=== INSTRUCTIONS TO FOLLOW ===
Locate the line that contains "Task: Click the value NIJ 0101.06 Level III". Retype it and every line after it to the end of the records, exactly, but not the pictures.
STUDY MATERIAL section start
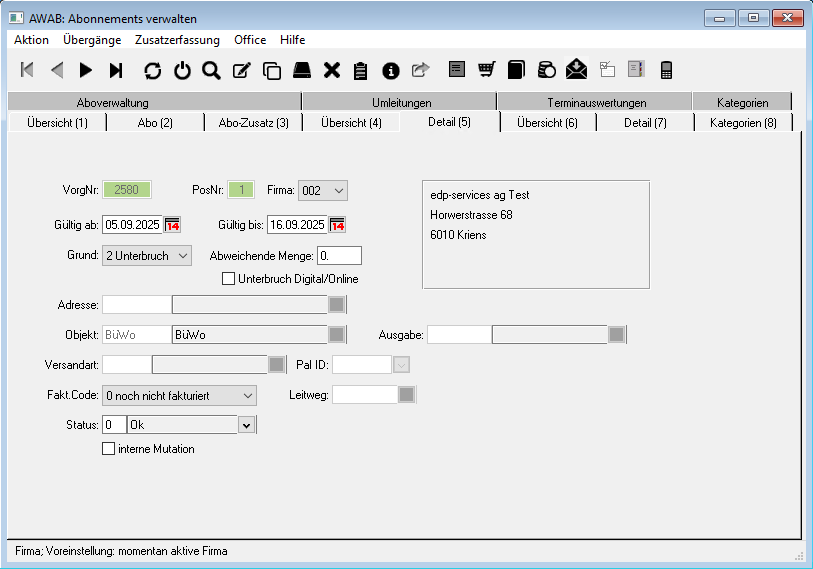Screen dimensions: 813x569
Task: Click the next record arrow in toolbar
Action: pyautogui.click(x=86, y=70)

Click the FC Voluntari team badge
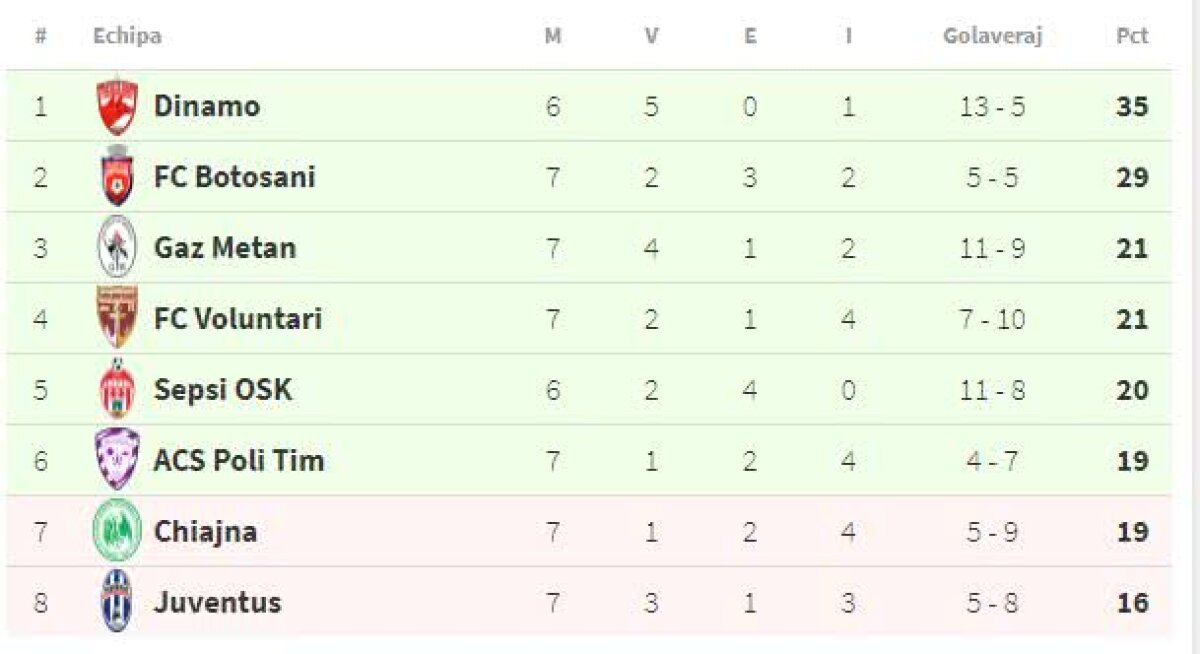click(117, 319)
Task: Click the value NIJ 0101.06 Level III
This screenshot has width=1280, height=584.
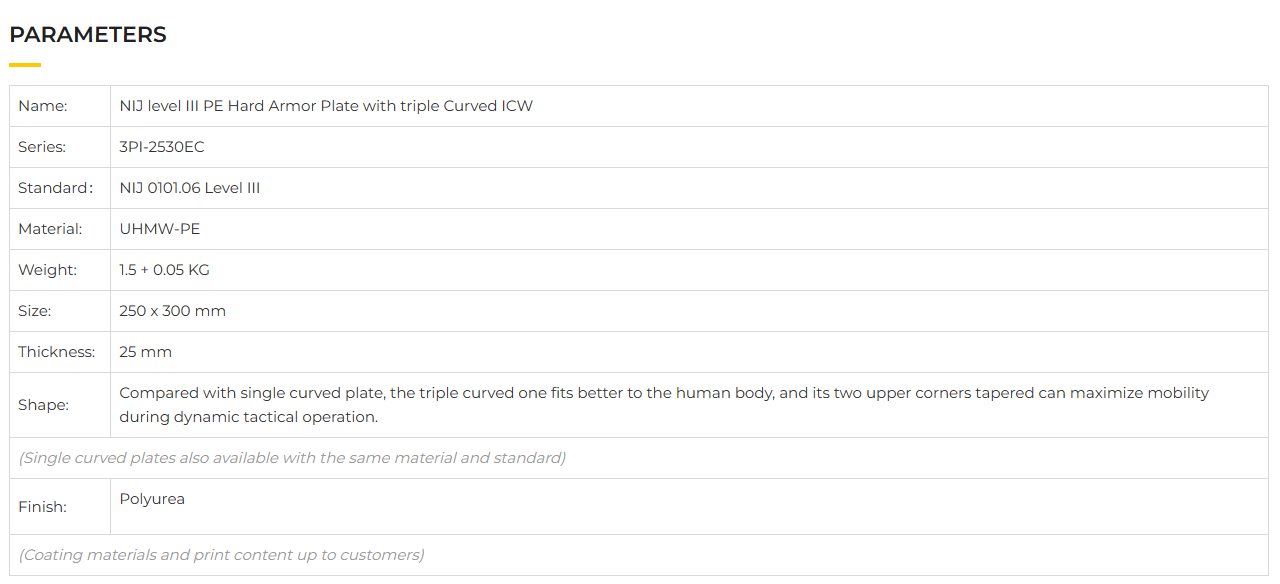Action: click(x=190, y=188)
STUDY MATERIAL section end
=== SOLUTION ===
Task: Click the value NIJ 0101.06 Level III
This screenshot has width=1280, height=584.
Action: click(x=190, y=188)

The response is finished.